I just don’t know. I’m so far behind in school work. I am so behind in everything. I lack a lot of the social skills I need to make it. I am not sure when it started. When I started giving up. I think I don’t do anything anymore because I have already failed the school year, so what’s the point in trying. I keep saying I’ll try harder but I don’t.
I don’t know when I started drinking but it’s become a thing. I realized that I just take whatever I can get my hands on. My mom is at a loss. She told me she never thought she would have a kid who failed everything. A kid who is as selfish as I am. She used to expect me to make straight A’s and now all she ‘hopes’ for is that I graduate highschool. I have given up so many times in so many ways. I almost died this past summer. I almost succeeded. I was almost there. If I could have fought off the fatigue a little longer I wouldn’t be here right now.
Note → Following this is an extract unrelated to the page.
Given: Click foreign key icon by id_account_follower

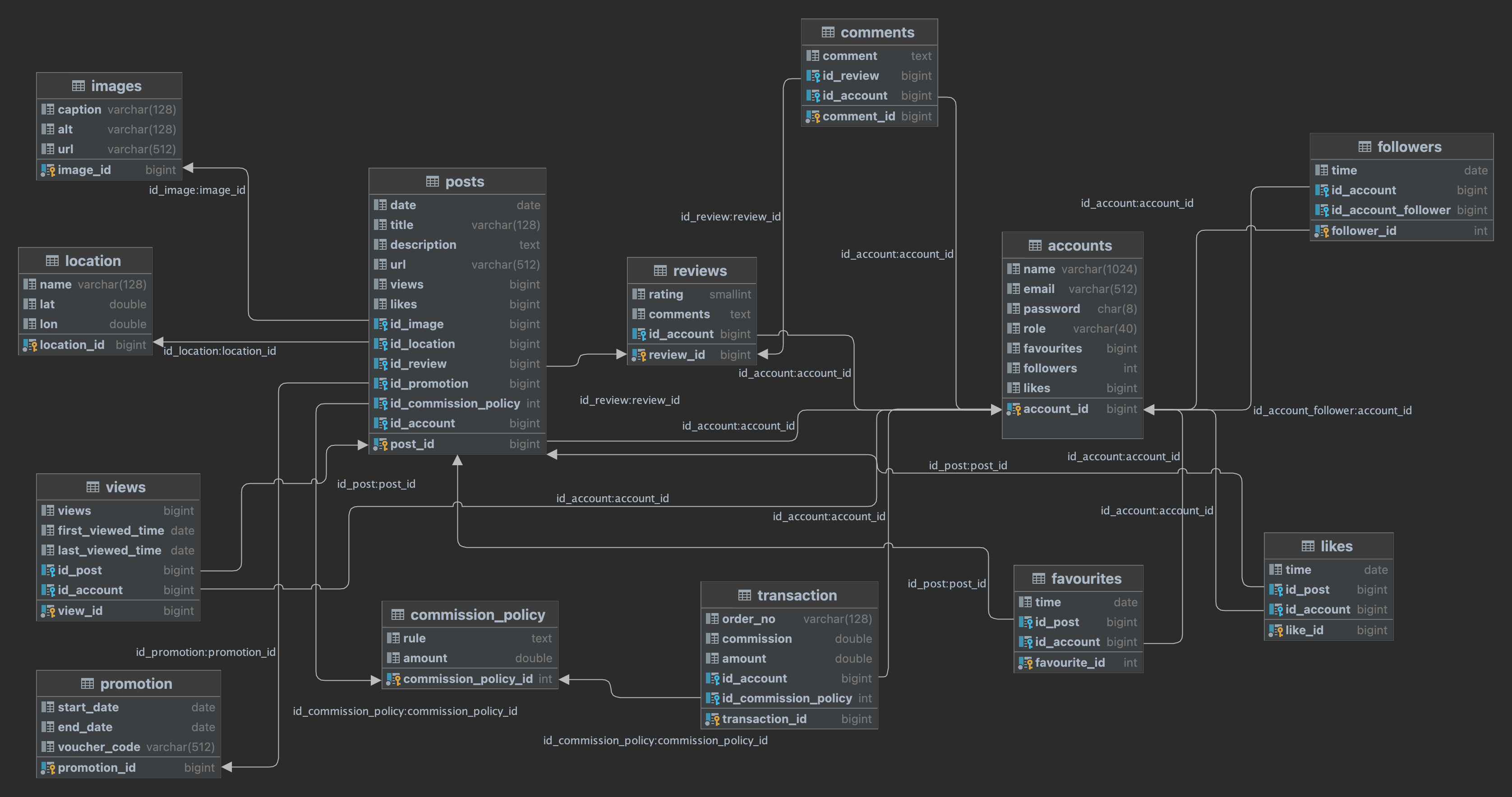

I thought I already hit rock bottom but no. I just keep falling. I occasionally land on a ledge and try to climb up and then the ledge gives way. I am back to falling. Time never stops. It never slows down, not for anyone. But most people manage to keep up with it. Except for me. I thought I almost left a couple days ago. But no. There are 7 stages of alcohol. #1. Sobriety, #2. Euphoria, #3. Excitement, #4. Confusion, #5. Stupor, #6. Coma and #7. Death. By my saying that I bet you could guess how I tried to off myself. Yup. Alcohol poisoning. I only entered the stage #5 though. My mom thinks I was just being a dumb teenager. She asked me if it was an attempt. I obviously told her no. My mom works so hard and I know she cares but I’m suffering. So is she. When someone has to deal with a kid like me, they are obviously Miserable. I would just be doing her a favor but she wont let me.